I'm a newbie to planting aquarium. Going to set up a 84L/22 G (80x30x35 cm) heavily-planted (about 80%), non CO2 & low light (about 0.6 - 0.7 wpl) aquascape. I'm planning to apply Walstad's Natural method. 
I've decided to use DIY external canister for filtration which powered with a submersible pump. 
Now I'm confused about the submersible pump. Some sources say it should be at least 5x of the aquarium volume while others say it should go, at least, 10 times. 
Can anyone help me with this? Thank you in advance.


----------



## Aquaticz (May 22, 2009)

IMHO the bigger the better especially when it comes to how much media is used. The more the better so long as it does not slow down your filter.



Okty said:


> I'm a newbie to planting aquarium. Going to set up a 84L/22 G (80x30x35 cm) heavily-planted (about 80%), non CO2 & low light (about 0.6 - 0.7 wpl) aquascape. I'm planning to apply Walstad's Natural method.
> I've decided to use DIY external canister for filtration which powered with a submersible pump.
> Now I'm confused about the submersible pump. Some sources say it should be at least 5x of the aquarium volume while others say it should go, at least, 10 times.
> Can anyone help me with this? Thank you in advance.


----------



## Michael (Jul 20, 2010)

The desired range of flow is usually give as 5x to 10x the tank volume per hour. Some of this, but not all, is directly related to the performance of the filter. Just as important is the circulation in the tank. Ideally, you want a circular pattern of water flow that moves water through every part of the tank.

A sparse, iwagumi design may be just fine with 5x flow rate. A densely planted tank with foliage from substrate to surface often needs 10x. Not all of this needs to go through the filter. You can also use power heads to boost circulation, and this can really help with establishing the circular pattern.

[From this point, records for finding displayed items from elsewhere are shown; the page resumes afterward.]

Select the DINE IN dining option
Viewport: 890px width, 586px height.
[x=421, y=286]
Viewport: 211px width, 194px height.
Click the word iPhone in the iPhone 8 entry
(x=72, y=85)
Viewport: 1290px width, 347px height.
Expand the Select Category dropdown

In a Walstad tank, the plants do most of the filtration. So you want the water flow to reach all of them whether it goes through the filter or not.


----------



## Okty (Jun 28, 2016)

Michael said:


> In a Walstad tank, the plants do most of the filtration. So you want the water flow to reach all of them whether it goes through the filter or not.


So does it mean canister filter in Walstad tank is a bit too much?


----------



## niko (Jan 28, 2004)

The numbers are numbers but a Michael said - the kind of tank will require different flow rates... So how do you decide what is a good one?

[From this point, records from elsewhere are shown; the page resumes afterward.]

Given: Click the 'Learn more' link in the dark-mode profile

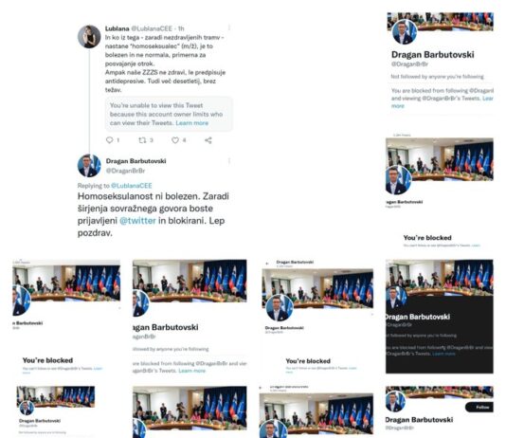Looking at the screenshot, I should [443, 354].
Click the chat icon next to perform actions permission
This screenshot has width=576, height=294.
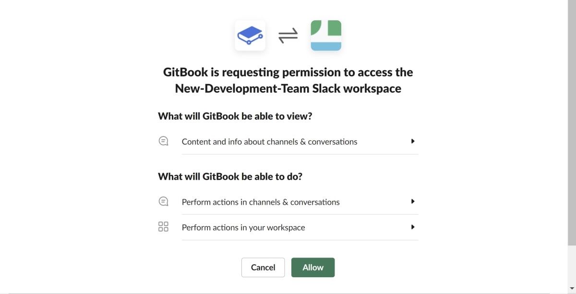163,201
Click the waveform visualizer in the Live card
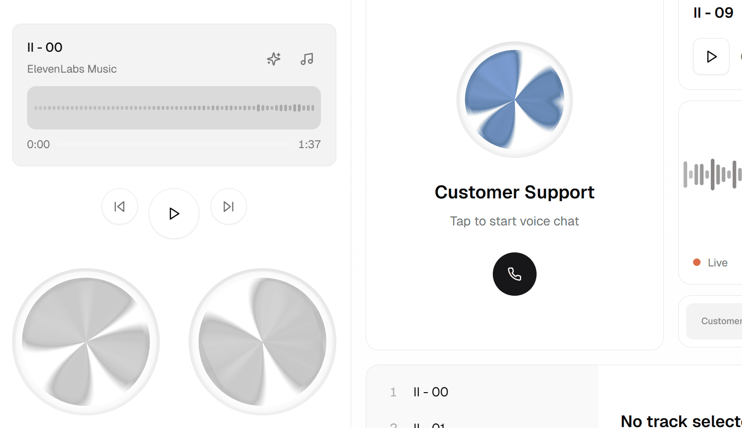The height and width of the screenshot is (428, 742). click(712, 174)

Simple - look at the plant leaves. They must wave gently in the current.

If they do not change the flow pattern of the water. Don't assume you need a faster pump. The flow pattern, if setup right, changes profoundly through moving the outflow wherever needed for your particular tank.

There is a contradiction between the need of flow inside the tank and the flow rate through the filter. The flow through the filter must be very slow. But the flow in the tank must be high enough to move the plant leaves gently. You can't win, but you can find a happy medium by adjusting the flow pattern - by moving the outflow where needed.

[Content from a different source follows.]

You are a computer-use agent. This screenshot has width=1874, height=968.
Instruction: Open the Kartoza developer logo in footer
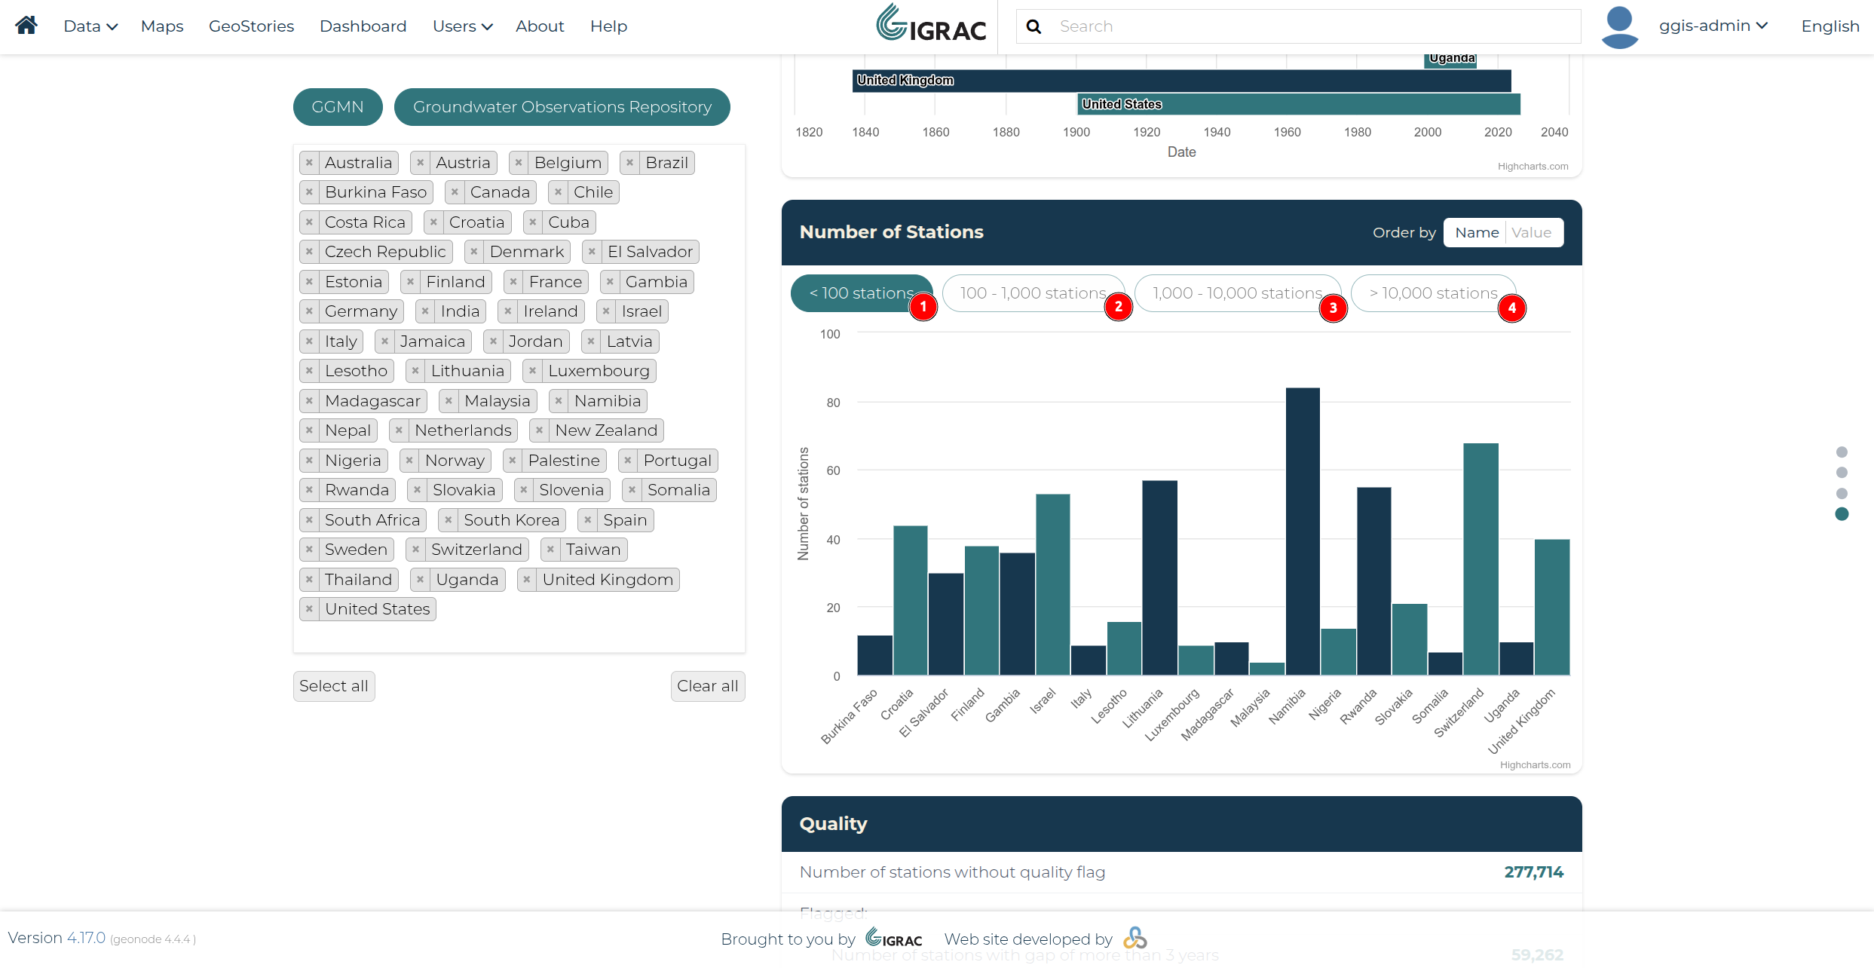(x=1135, y=939)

Generally it is best to have the outflow shooting along the front glass. There are no obstructions there - decorations of plants. The flow can reach the furthest that way. If the water flow finds a circular pattern something else happens - the water from the rest of the tank gets involved in this movement. It's like stirring soup in a bowl - slow stirring in the middle will eventually make all the soup spin.


----------